# multiple canisters



## BubbaRedB (Sep 6, 2006)

I have a 125 gall 6 foot long i have one canister on now with spraybar aimed to the lengthof the tank.Im putting a second filtter caister in and whant to know wether to put all filtters at one end or one at one end and the other at oposite end.

and i have great circulation with the spraybar and power head both aimed down tank


----------



## Ægir (Jan 21, 2006)

its really preference... i would mount one spray bar at the top, one in the middle of the same end, and have both intakes on the other end... i thought about mounting the spraybars vertically in mine but... havent tried it yet


----------



## QWERTY1830 (Jul 26, 2006)

your gonna have a diesel current going in that tank... and alot of tunrover


----------



## BlackSunshine (Mar 28, 2006)

I would not run the cannisters inline with each other.
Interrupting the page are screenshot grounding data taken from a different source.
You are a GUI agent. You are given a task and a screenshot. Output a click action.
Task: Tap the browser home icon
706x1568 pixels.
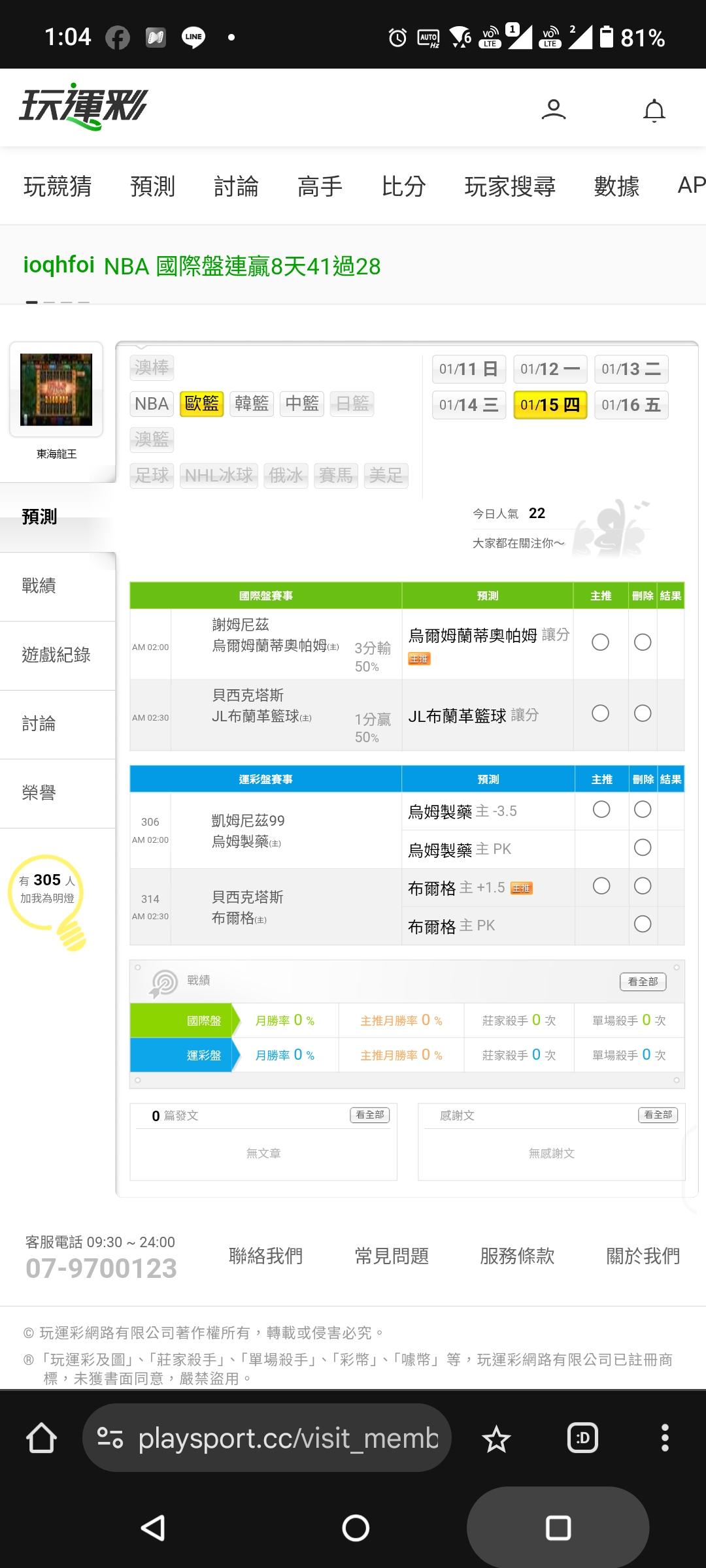click(x=41, y=1439)
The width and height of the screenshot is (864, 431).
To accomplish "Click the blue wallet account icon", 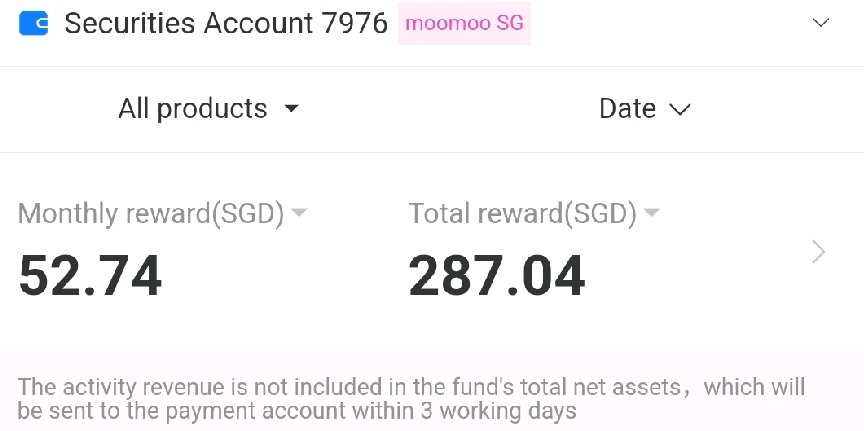I will click(34, 23).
Disaster waiting to happen. IMO if you don't alreay have all these cans I would reccomend spending your money on a single wetdry with a good sized pump for turn over. Or set up the diff cans for different duty. one for bio one for mech. Maybe two for bio. one for mech.


----------



## Winkyee (Feb 17, 2003)

I put all the crap in one corner.
75 Gallon , fluval 304 and 404.
From right to left in my 75 I have2 fluval intakes, 2 fluval outs(blowing to left side of the tank) and then my heater. You can toss up some driftwood/grow some plants to hide the stuff from front of the tank...


----------



## harrykaa (Jan 10, 2005)

The best water circulation goes like this.

The output (suction) pipes should be placed in the lower back corners of the tank. So you need two pipes for this.
The input (pressure) pipe or pipes can be placed near the surface and back glass facing forward.

Harry


----------